Once lazyagent is installed, a five-minute tour gets you oriented. For the exhaustive flag reference, jump straight to the CLI reference.
First launch
With no arguments, lazyagent opens the terminal UI and scans every supported agent:
lazyagent
You’ll see a list of sessions on the left and a detail panel on the right. Use ↑/↓ to navigate, tab to switch focus between panels, and q to quit.

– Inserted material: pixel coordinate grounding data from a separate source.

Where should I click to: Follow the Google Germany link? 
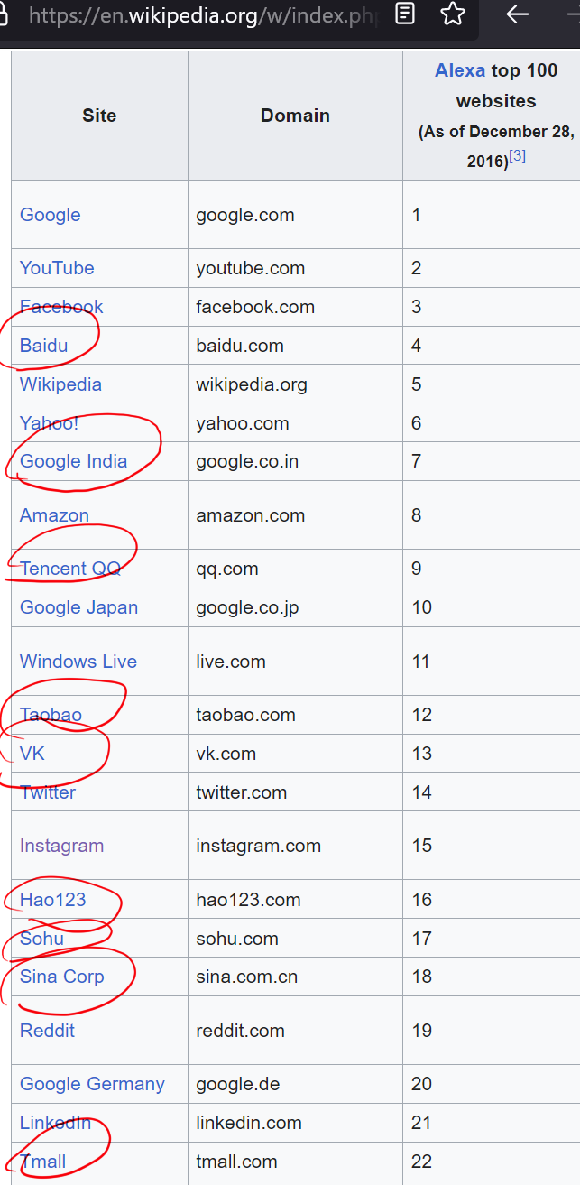92,1084
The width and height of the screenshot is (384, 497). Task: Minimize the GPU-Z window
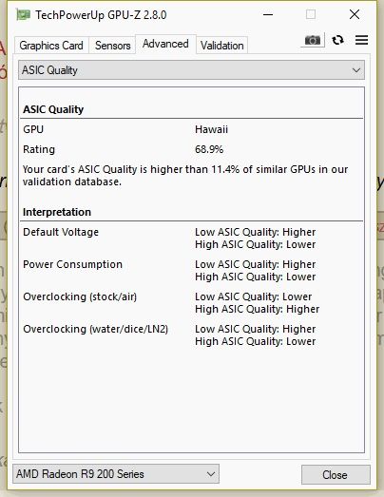[268, 14]
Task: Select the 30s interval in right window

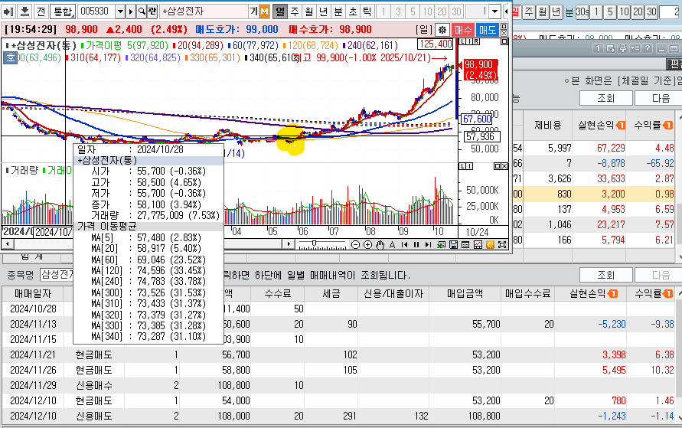Action: [x=582, y=11]
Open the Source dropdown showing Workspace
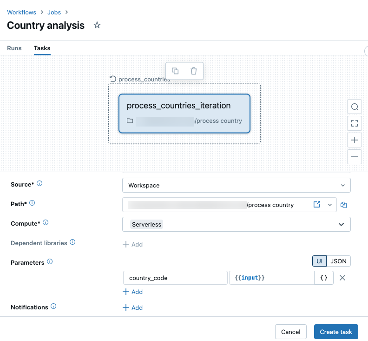This screenshot has width=368, height=341. coord(236,185)
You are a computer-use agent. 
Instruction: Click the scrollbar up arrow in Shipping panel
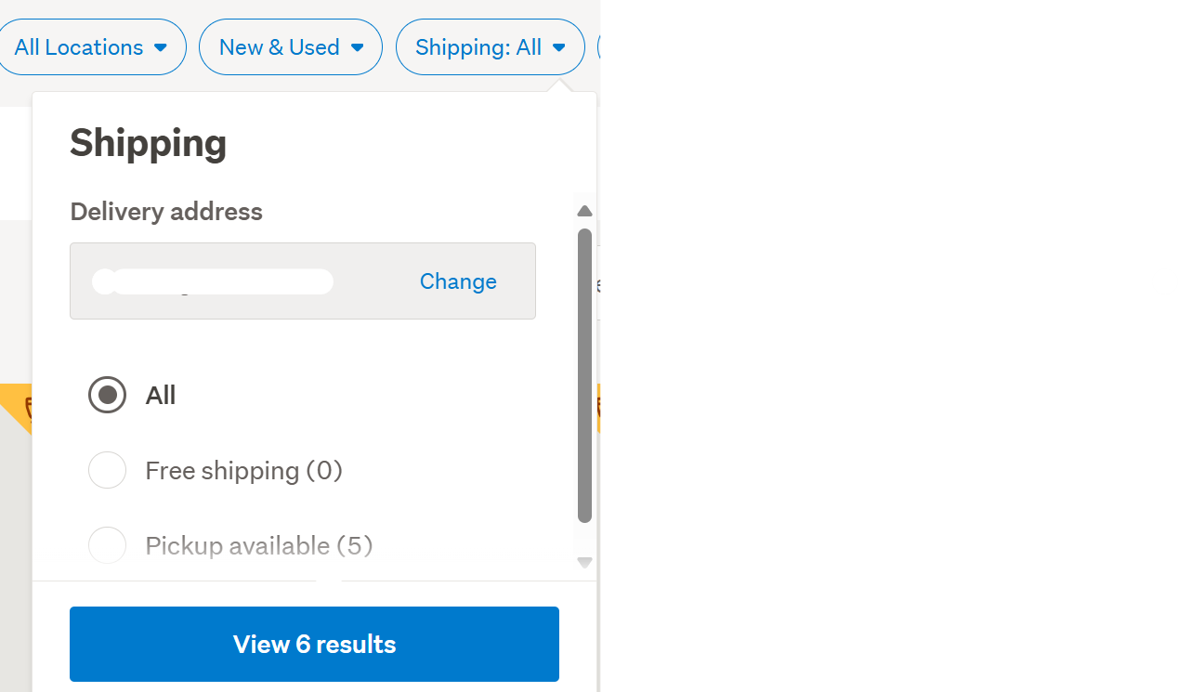(584, 212)
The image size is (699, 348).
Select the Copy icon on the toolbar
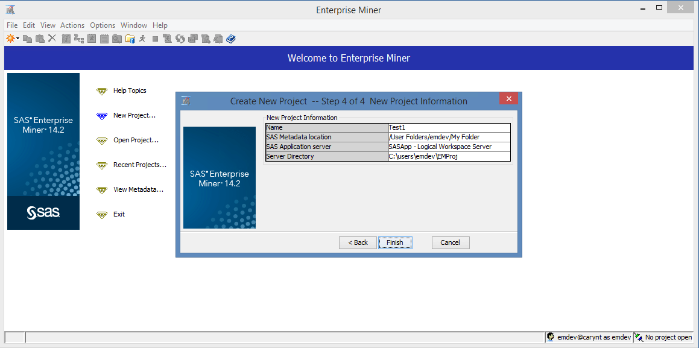point(28,38)
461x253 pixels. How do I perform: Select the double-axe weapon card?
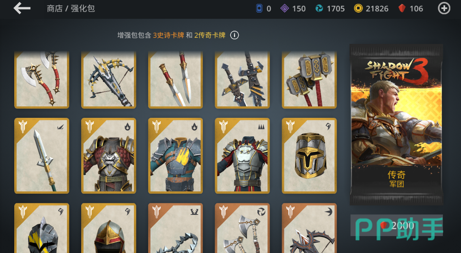pos(42,79)
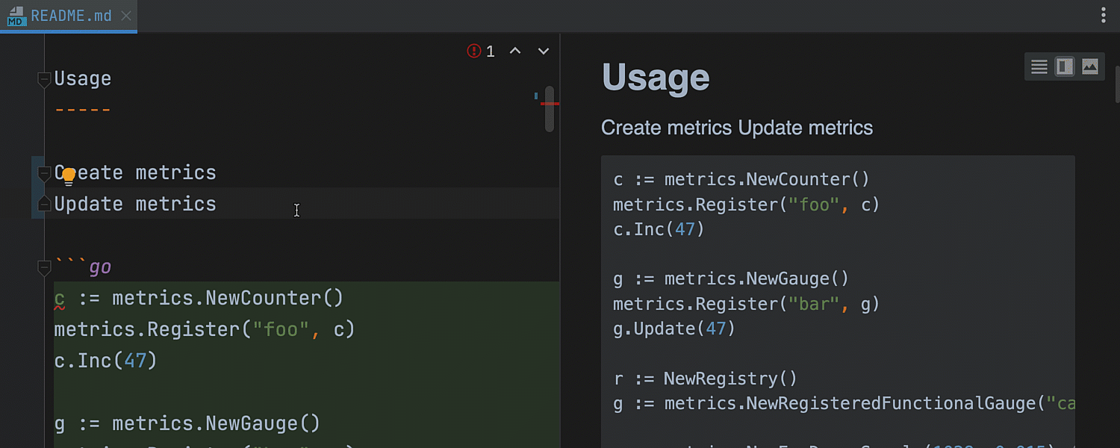
Task: Collapse the Update metrics fold marker
Action: [44, 204]
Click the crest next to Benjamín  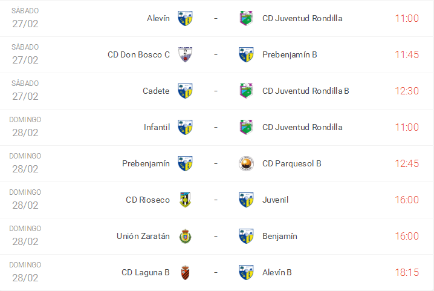coord(246,236)
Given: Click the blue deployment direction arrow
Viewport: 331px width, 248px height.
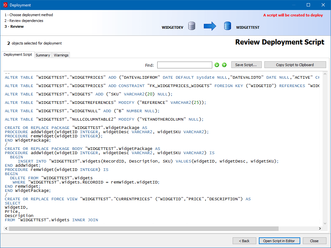Looking at the screenshot, I should click(x=210, y=26).
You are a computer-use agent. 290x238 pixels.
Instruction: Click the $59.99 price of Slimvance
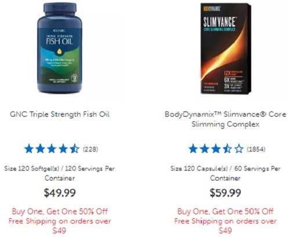226,193
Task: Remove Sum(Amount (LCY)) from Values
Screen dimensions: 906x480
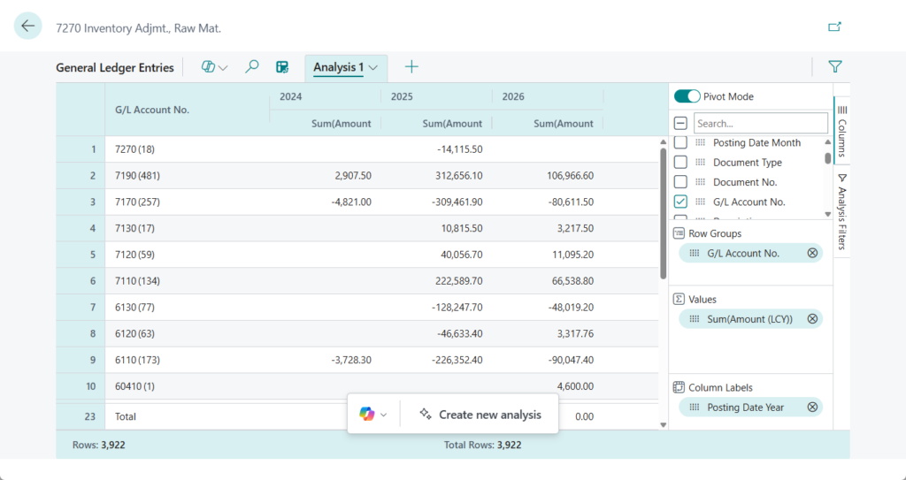Action: coord(812,319)
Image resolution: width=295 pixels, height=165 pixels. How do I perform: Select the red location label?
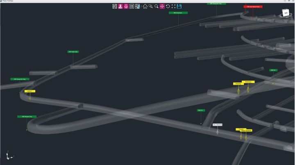(x=253, y=7)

The full keybinding list lives in Terminal UI.
The three interfaces
lazyagent is a single binary with three interfaces, selectable by flag:
lazyagent # Terminal UI (default)
lazyagent --gui # macOS menu bar app (detaches from the terminal)
lazyagent --api # HTTP API on http://127.0.0.1:7421 (Bearer-token protected)
They’re combinable — on a typical macOS setup:
lazyagent --gui --api
runs the menu bar app and the API side by side from a single process. See Recipes for more combinations.
The first time you launch --api, lazyagent prompts for a passphrase, derives a Bearer token from it (PBKDF2-SHA256), and prints the token to stderr once. Clients can fetch the public salt from /api/auth and derive the same token locally — see HTTP API → Authentication.
Scope to one agent
lazyagent --agent claude # Claude Code CLI + Desktop
lazyagent --agent codex # Codex CLI only
lazyagent --agent all # every agent (default)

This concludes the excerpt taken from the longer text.